Masonry Magazine August 1988 Page. 18
Procedure
An 11-column table is set up, similar to that shown in Table 3.
The wall components, including the inside air, inside air film and exterior air film, are listed in Column 1.
The thermal resistance (deg. F* sq. ft.hr/Btu) of each wall component is entered in the rows of Column 2 respectively. Values of thermal resistance may be found in Technical Notes 4 Revised, Table 1.
The component thermal resistances are totaled and entered at the bottom of Column 2.
The component thermal resistance percentage is calculated by dividing the component thermal resistance by the total thermal resistance of the wall assembly and multiplying this quotient by 100. The results are entered in the rows of Column 3, respectively. Check the total of the component percentages to make sure that they equal 100.
The temperature drop across each component is calculated by multiplying the component thermal resistance percentage by the total temperature drop across the wall section (Ti To), and dividing this product by 100. The results are entered in the rows of Column 4 respectively. A quick check is to total the component temperature drops. They must equal the total temperature drop across the wall section.
The temperature of the inside air, Ti, is entered in Row 2 of Column 5.
The component temperatures (the temperature of the component's exterior face) are calculated by subtracting the component temperature drop from the temperature of the component preceding it. The results are entered in the rows of Column 5 respectively.
Check the calculated temperature of the outside air film. It must equal the temperature of the outside air, To.
The component saturated vapor pressures are taken from Table 1 for the temperature of each component, and entered in the rows of Column 6 respectively.
The component vapor resistances (in Hg sq. ft. * hr/gr), taken from Table 2, are entered in the rows of Column 7 respectively.
The total vapor resistance of the wall section is calculated by totaling the component vapor resistances. This total is entered at the bottom of Column 7.
The component vapor resistance percentage is calculated by dividing the component vapor resistance by the total vapor resistance of the wall section and multiplying this quotient by 100. The results are entered in the rows of Column 8 respectively.
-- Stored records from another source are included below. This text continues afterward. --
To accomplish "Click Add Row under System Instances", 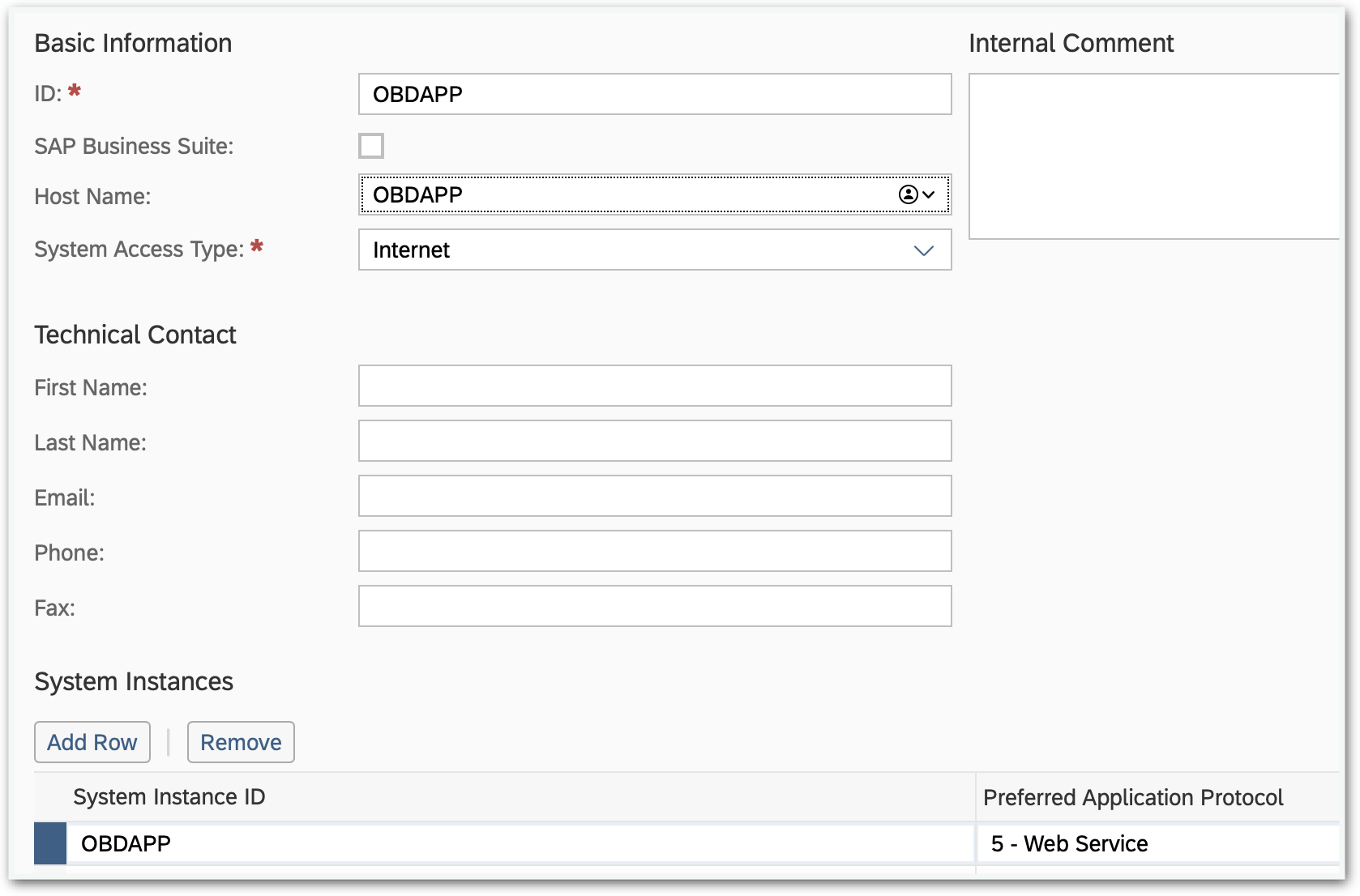I will point(92,741).
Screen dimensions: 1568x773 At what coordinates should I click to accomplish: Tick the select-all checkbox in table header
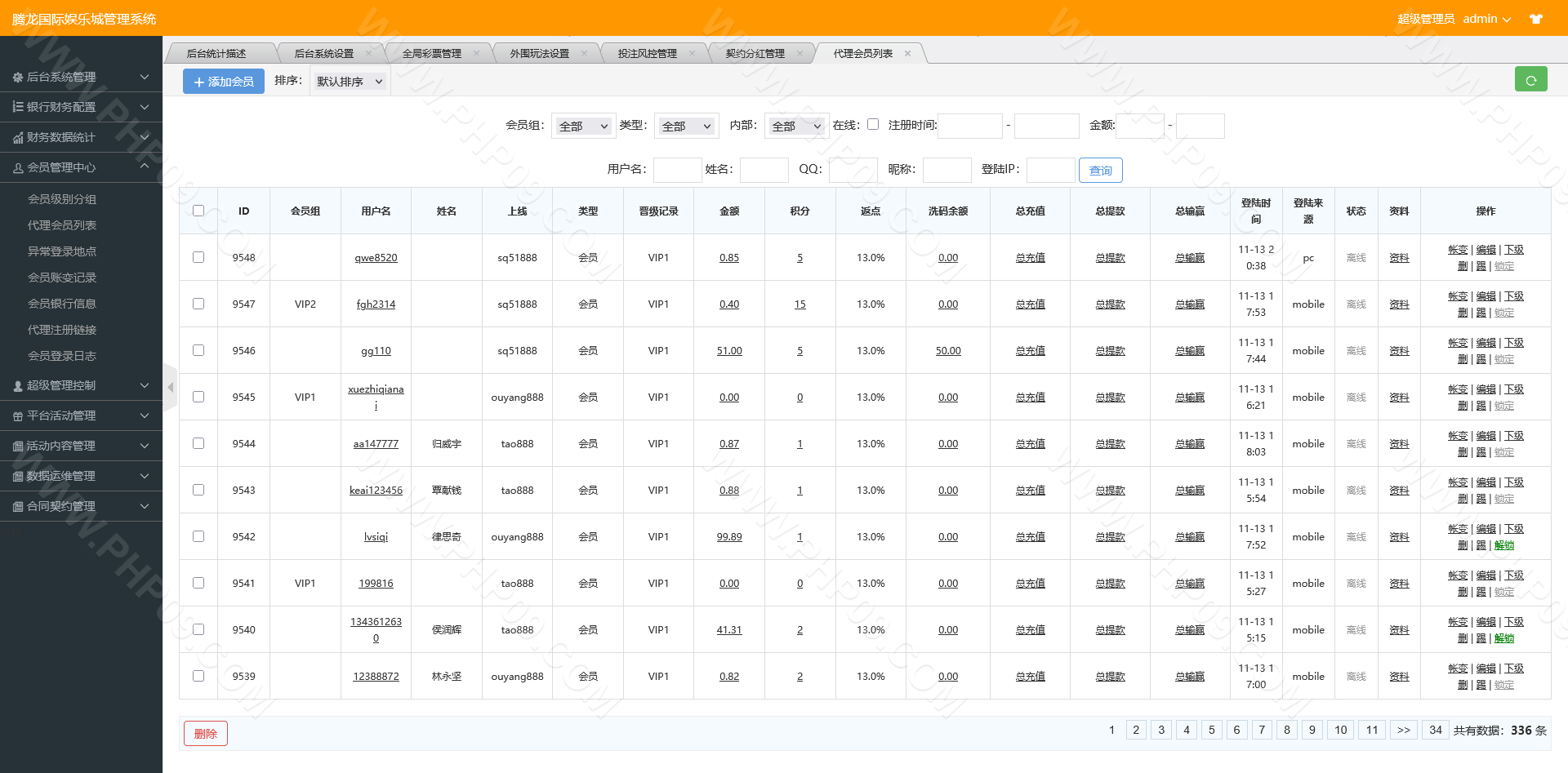[198, 211]
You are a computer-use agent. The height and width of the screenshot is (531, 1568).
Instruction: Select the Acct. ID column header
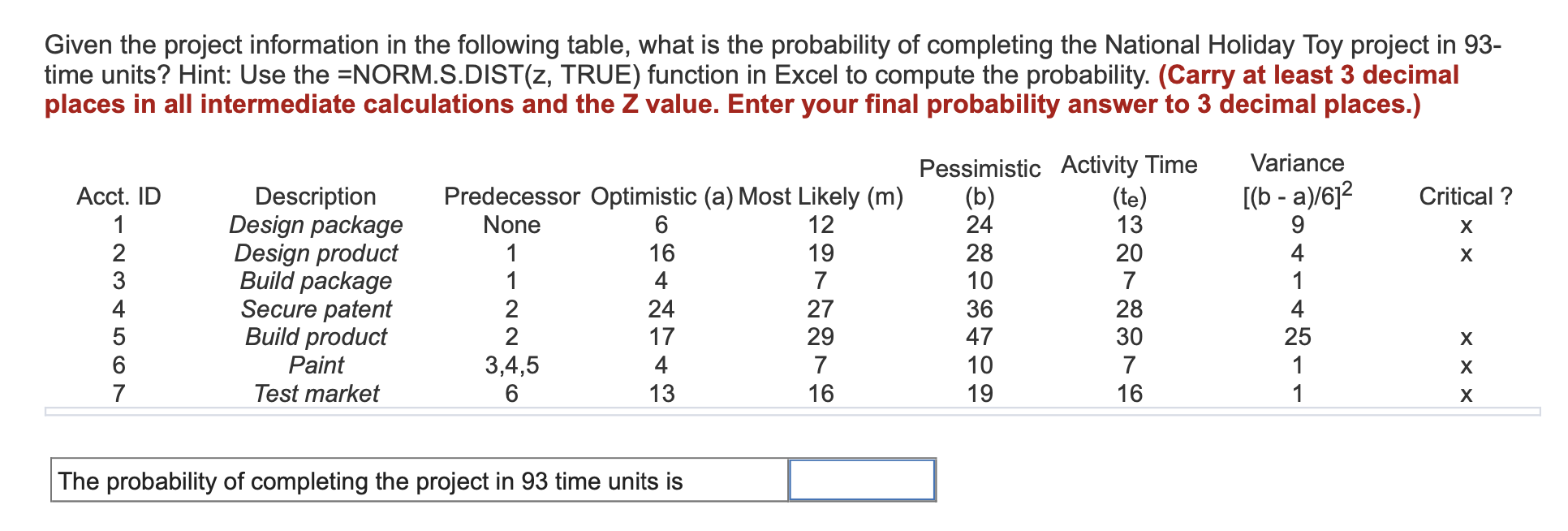click(x=118, y=196)
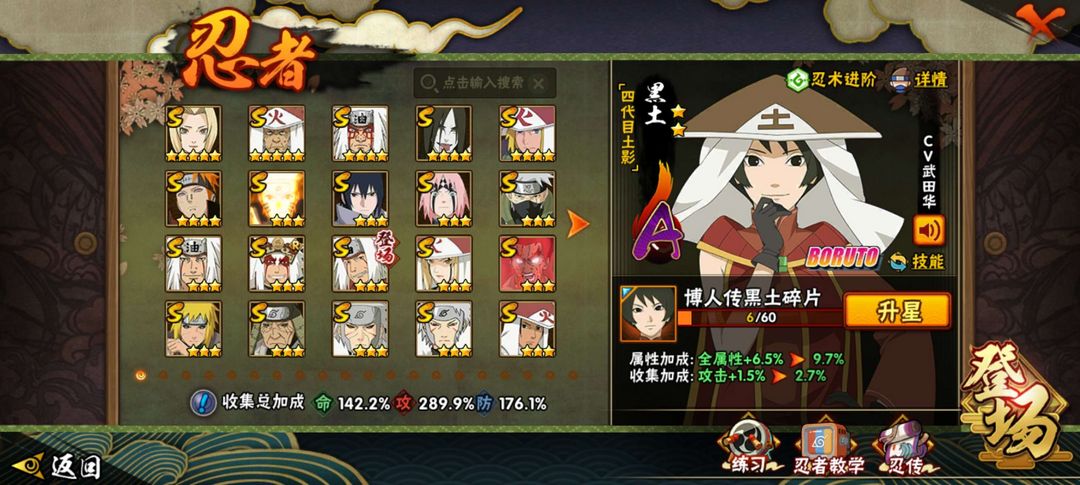Click the 返回 back button
Viewport: 1080px width, 485px height.
pyautogui.click(x=57, y=466)
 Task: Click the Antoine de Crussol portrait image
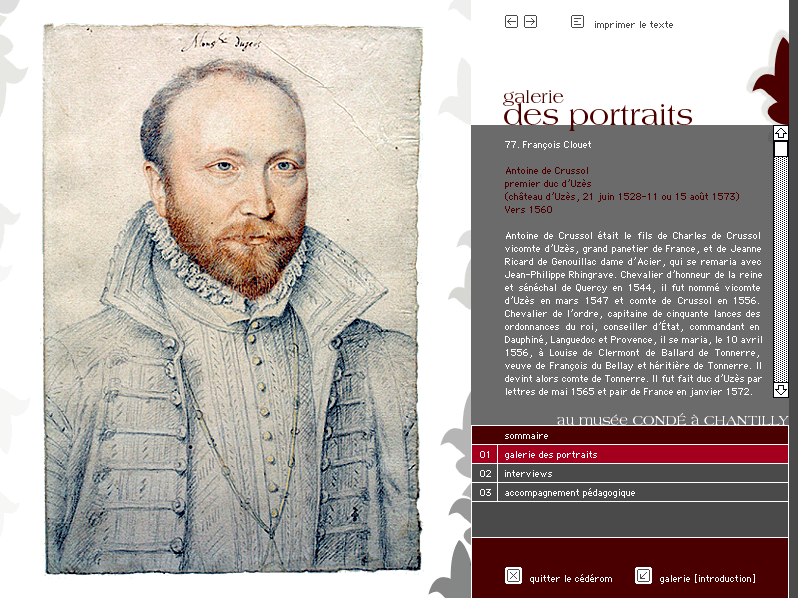click(233, 299)

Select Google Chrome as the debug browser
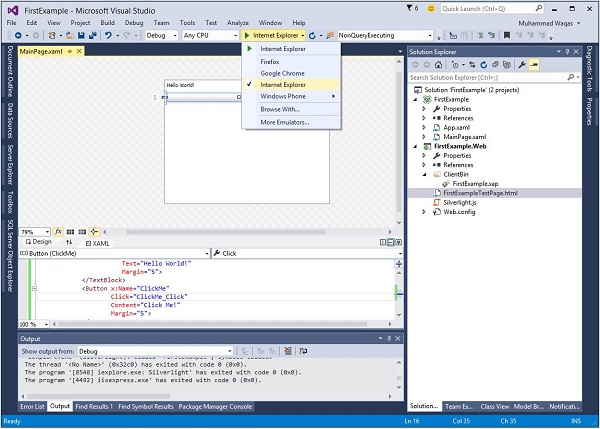(283, 72)
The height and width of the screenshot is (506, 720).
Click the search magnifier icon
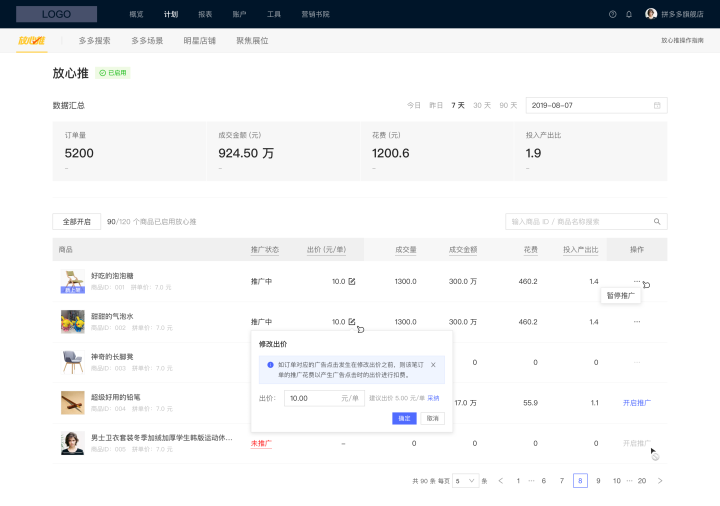point(657,221)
Check the total of the component vapor resistance percentages to make sure that they equal 100.
The actual vapor pressure of the interior and exterior air is calculated by multiplying their saturated vapor pressures by their respective relative humidities. The results are entered in the rows of Column 10 respectively.
The total vapor pressure difference is calculated by subtracting the exterior actual vapor pressure from the interior actual vapor pressure. The result is entered at the bottom of Column 9.
The component vapor pressure difference is calculated by multiplying the component vapor resistance percentage by the total vapor pressure difference and dividing this product by 100. The result is entered in the rows of Column 9 respectively. Total the component vapor pressure differences. This total must equal the total vapor pressure difference, entered at the bottom of Column 9.
The component actual vapor pressure is calculated by subtracting the component vapor pressure difference from the actual vapor pressure of the component preceding it. The results are entered in the rows of Column 10 respectively.
The component actual vapor pressures (Column 10) are checked against the component saturated vapor pressures (Column 6). If any wall component has an actual vapor pressure which is larger than its saturated vapor pressure, condensation is likely to occur in that area of the wall section, as indicated by the asterisks in Column 11.
Table 3 shows an example of this condensation analysis procedure. The wall being considered is an insulated brick and block cavity wall system. It is assumed that the wall is located in Washington, DC. The analysis is for a winter day with an exterior temperature of 17 deg. F@73% relative humidity, and an interior temperature of 72 deg. F@ 50% relative humidity.
The temperature gradient, as well as the saturated vapor pressure and actual vapor pressure gradients, can be plotted across the wall section, as shown in Figures 2 and 3 respectively. When plotting the saturated and actual vapor pressure gradients, the areas where the actual vapor pressure gradient is above the saturated vapor pressure gradient are where condensation is likely to occur.